As the little bear ate berries from his cupped and open palms, the shadow watched his paralytic venom take and peeled the cub alive.
The shadow had been cast from a convoy of refugees fleeing the cold: a trail of rickety carriages and tents dragged across the rotten moor by sclerotic chimaera, too old now to pile on new limbs for strength. This detour could go no further. Last night’s deal was off, said the driver, now threatening to expose the shadow as some nasty piece of Faustian trade.
So he took a coat from the nearest rack and walked the rest of the way. Bearskin shifting gently in the windless cold, across the empty plain where once was Unshkrit-m’tho.

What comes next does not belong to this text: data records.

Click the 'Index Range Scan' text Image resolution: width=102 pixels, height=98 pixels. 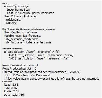18,10
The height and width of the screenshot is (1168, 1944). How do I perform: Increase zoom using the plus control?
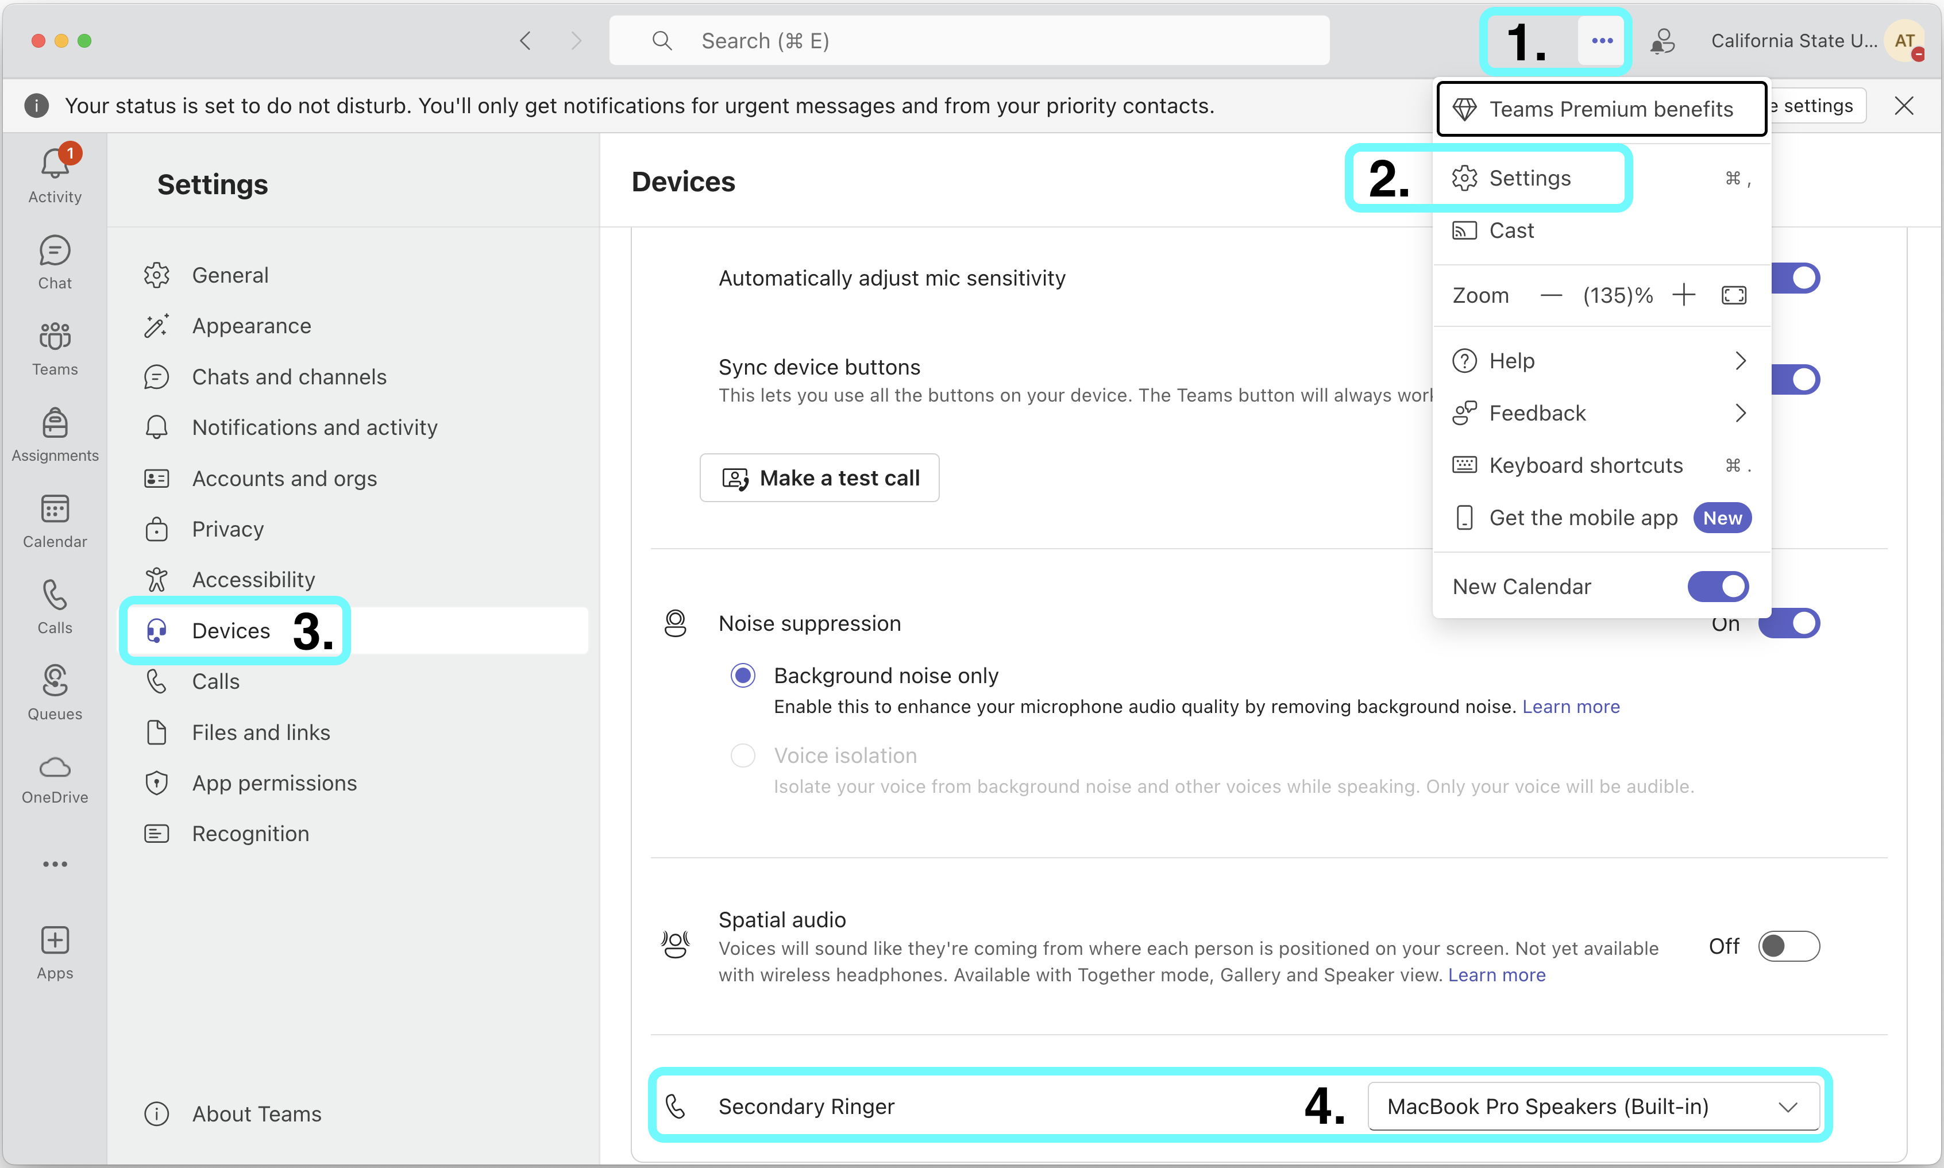pos(1684,294)
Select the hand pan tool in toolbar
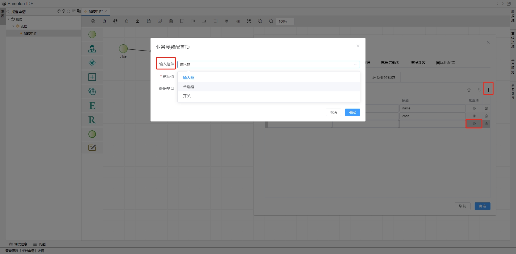Viewport: 516px width, 254px height. (115, 21)
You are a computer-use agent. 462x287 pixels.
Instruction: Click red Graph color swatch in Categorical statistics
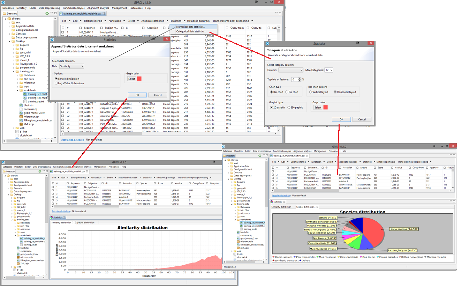pyautogui.click(x=325, y=108)
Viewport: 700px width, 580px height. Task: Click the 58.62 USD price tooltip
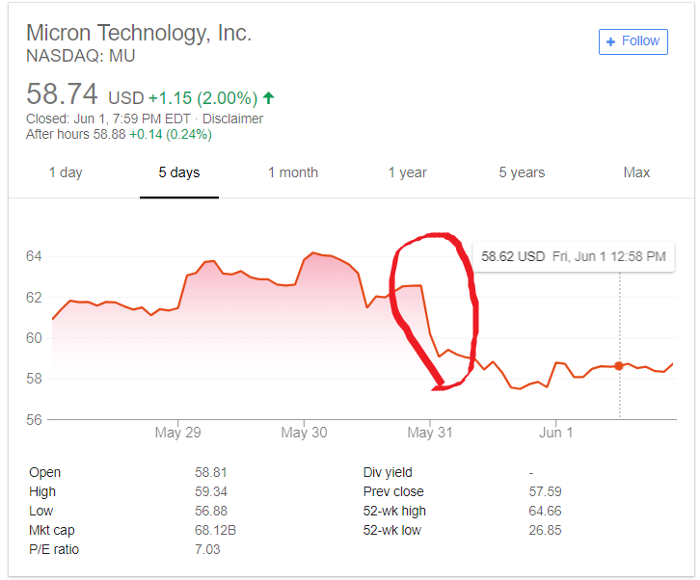[x=574, y=256]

It was said that the masters of Unshkrit once moved the stars in the sky with a word. When nomads first settled these lands, they would not have known it. Their fallen stars had long been covered over by earth, their pyramids now run down to mountains and tors. Every stack of smooth pebbles the shadow found at shrines along the road, he kicked over. Only the monastery stood here before those nomads came to build their eternal cities. Only the monastery stood thereafter.
“Be held,” said the monastery doors. “No great vision was relayed to eyes on small details. Be not by the light betrayed…”
“…all surfaces are veils,” replied the knowing shade.
The heavy bronze doors did not open. After a moment the shadow tutted to himself, and walked through their specious mass.
He climbed cobwebbed stairs to the courtyard where the monks were gathered in their humid botanical forest to meet him; no expressions on the polished chitin masks they wore for faces, no weapons visibly strapped beneath their velvethene robes.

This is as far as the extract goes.